Given a weighted directed graph \(G = (V, E, w)\), find the shortest path between every pair of vertices \((i, j)\).
Applications:
- Finding if any path exists between all pairs (routing tables)
- Computing transitive closure (reachability)
- Detecting negative cycles
Input: Directed weighted graph with \(n\) vertices (adjacency matrix \(W\))
Output: Matrix \(D\) where \(D[i][j]\) = shortest path from \(i\) to \(j\)
Precondition: No negative-weight cycles
For each intermediate vertex \(k\), consider whether routing from \(i\) to \(j\) via \(k\) is shorter than the current best known path from \(i\) to \(j\).
This is applied for \(k = 0, 1, \ldots, n-1\) (each vertex as potential intermediate).

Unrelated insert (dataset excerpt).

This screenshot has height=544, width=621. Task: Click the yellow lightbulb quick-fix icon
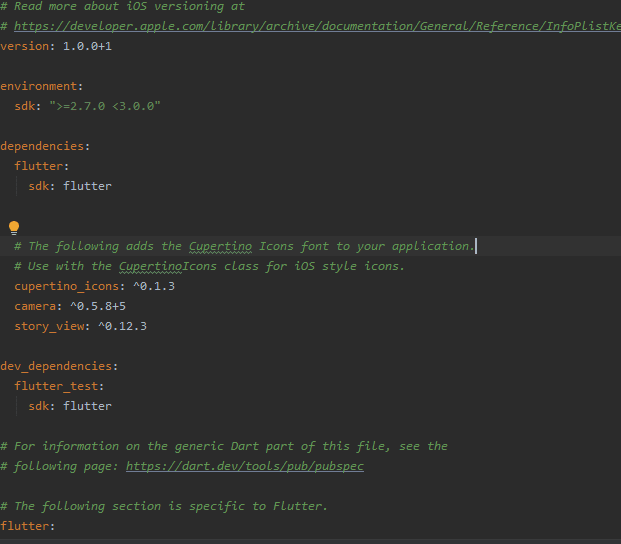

ALGORITHM FloydWarshall(W, n)
D ← copy of W // initialise: D[i][j] = w(i,j) if edge exists, else ∞
for i ← 0 to n-1 do
D[i][i] ← 0 // distance from vertex to itself is 0
end for
for k ← 0 to n-1 do // try each vertex as intermediate
for i ← 0 to n-1 do
for j ← 0 to n-1 do
if D[i][k] + D[k][j] < D[i][j] then
D[i][j] ← D[i][k] + D[k][j]
end if
end for
end for
end for
return D
Three nested loops, each running \(n\) times.
The \(n \times n\) distance matrix.
3-vertex graph: 0→1 (3), 0→2 (8), 1→2 (1), 2→0 (2)
Initial \(D\):
0 1 2
0 [ 0, 3, 8 ]
1 [ ∞, 0, 1 ]
2 [ 2, ∞, 0 ]
After \(k=0\) (vertex 0 as intermediate):
- \(D[1][2]\) stays 1 (no improvement via 0)
- \(D[2][1]\) = \(D[2][0] + D[0][1]\) = 2 + 3 = 5
After \(k=1\) (vertex 1 as intermediate):
- \(D[0][2]\) = min(8, \(D[0][1]+D[1][2]\)) = min(8, 3+1) = 4
After \(k=2\) (vertex 2 as intermediate):
- \(D[0][1]\) = min(3, \(D[0][2]+D[2][1]\)) = min(3, 4+5) = 3 (no improvement)
- \(D[1][0]\) = \(D[1][2]+D[2][0]\) = 1+2 = 3
The transitive closure of a directed graph answers: “Is there any path from vertex \(i\) to vertex \(j\)?”
Modify Floyd-Warshall to use Boolean values:
ALGORITHM TransitiveClosure(graph, n)
T ← Boolean matrix (T[i][j] = true if edge i→j exists)
for k ← 0 to n-1 do
for i ← 0 to n-1 do
for j ← 0 to n-1 do
T[i][j] ← T[i][j] OR (T[i][k] AND T[k][j])
end for
end for
end for
return T
If \(T[i][j] = \text{true}\) after running this algorithm, there exists a path from \(i\) to \(j\).
If \(D[i][i] < 0\) for any vertex \(i\) after running Floyd-Warshall, there is a negative-weight cycle reachable from \(i\).
| Algorithm | Scope | Complexity | Negative weights |
|---|---|---|---|
| Dijkstra’s | Single source | \(O((V+E)\log V)\) | No |
| Bellman-Ford | Single source | \(O(VE)\) | Yes |
| Floyd-Warshall | All pairs | \(O(V^3)\) | Yes (no neg cycles) |
EXAM TIP: Floyd-Warshall is always \(O(n^3)\) regardless of graph density. For all-pairs problems on dense graphs this is efficient; running Dijkstra’s \(n\) times is better for sparse graphs with non-negative weights (\(O(V(V+E)\log V)\)).